Copy the material below verbatim from the line with "Given: Click the create a new menu link" to the line with "Image resolution: width=545", both lines included, omitting pictures and every line outside that range.

◆ **Data shown**:

§

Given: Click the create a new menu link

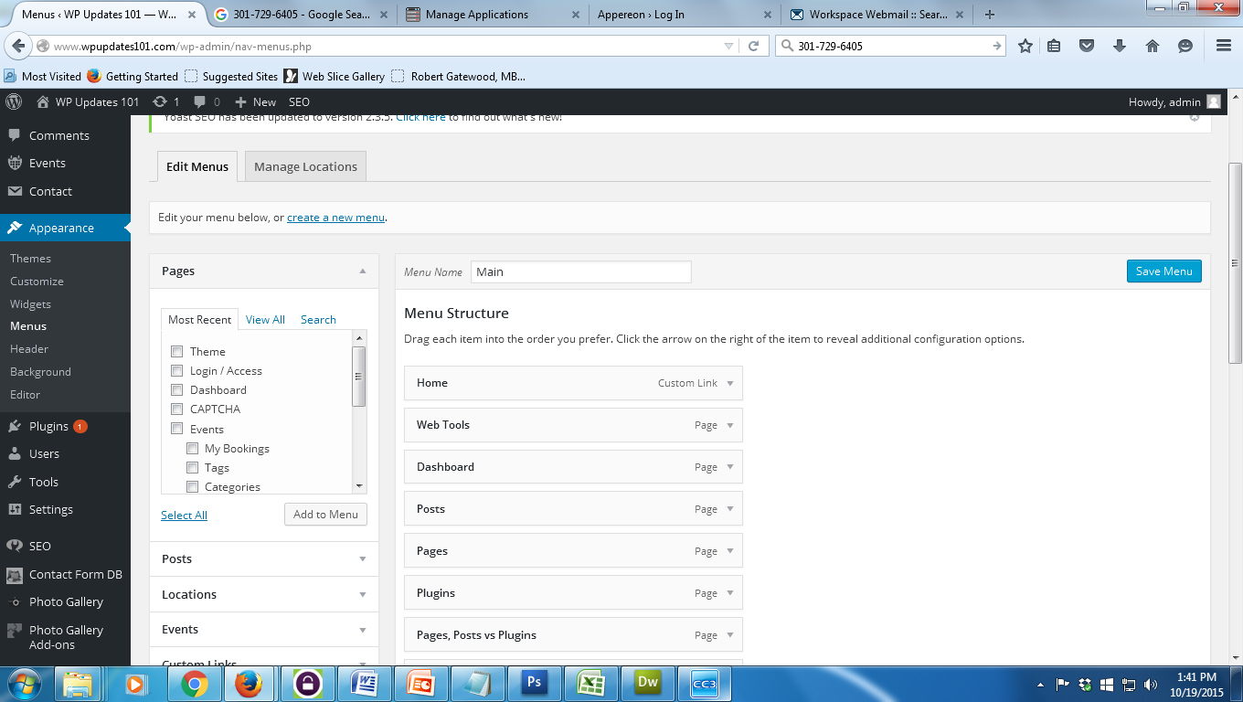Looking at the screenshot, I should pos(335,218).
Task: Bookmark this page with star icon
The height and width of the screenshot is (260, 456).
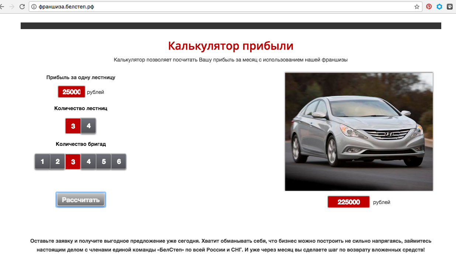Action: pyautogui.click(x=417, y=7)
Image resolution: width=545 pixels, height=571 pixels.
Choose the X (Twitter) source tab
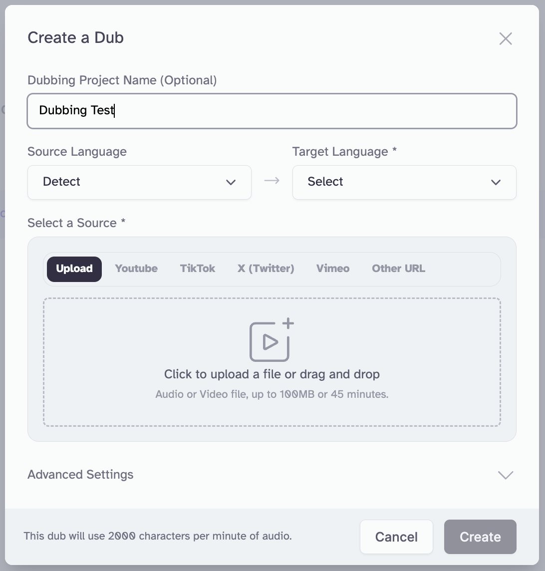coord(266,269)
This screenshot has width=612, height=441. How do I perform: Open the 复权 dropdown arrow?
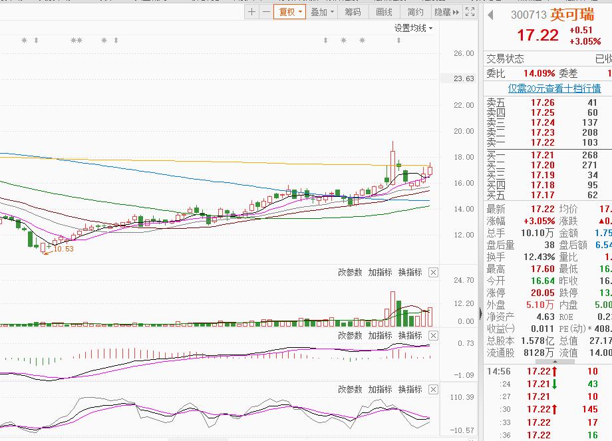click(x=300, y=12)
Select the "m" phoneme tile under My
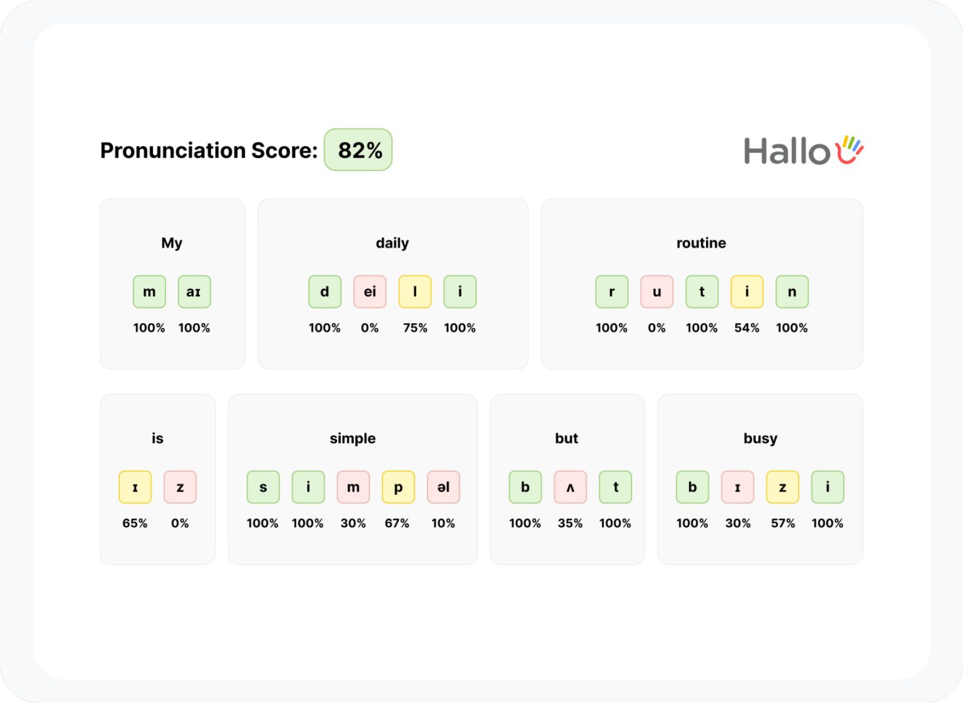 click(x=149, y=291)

§

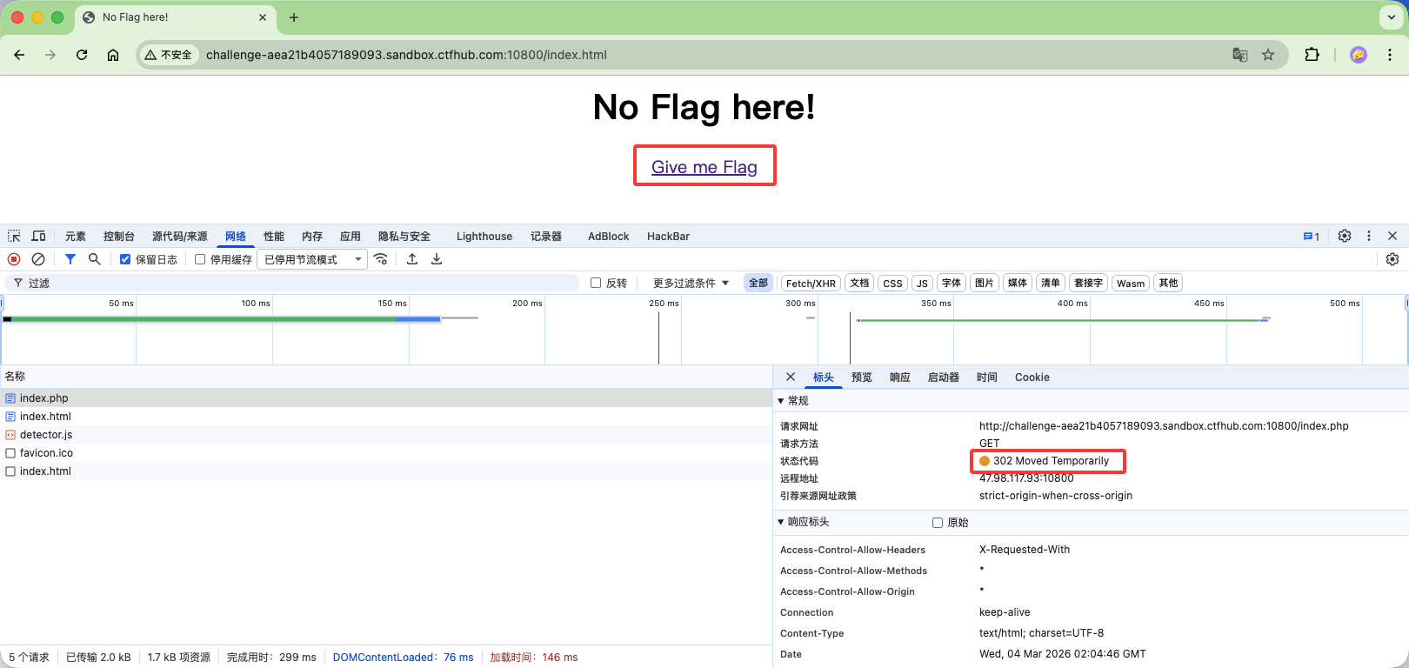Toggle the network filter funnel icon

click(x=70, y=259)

§

◆ **Reply to the task**:
Given: Click the create a new menu link

Looking at the screenshot, I should pos(335,218).
Task: Bookmark this page with star icon
The height and width of the screenshot is (260, 456).
Action: pyautogui.click(x=417, y=7)
Image resolution: width=545 pixels, height=571 pixels.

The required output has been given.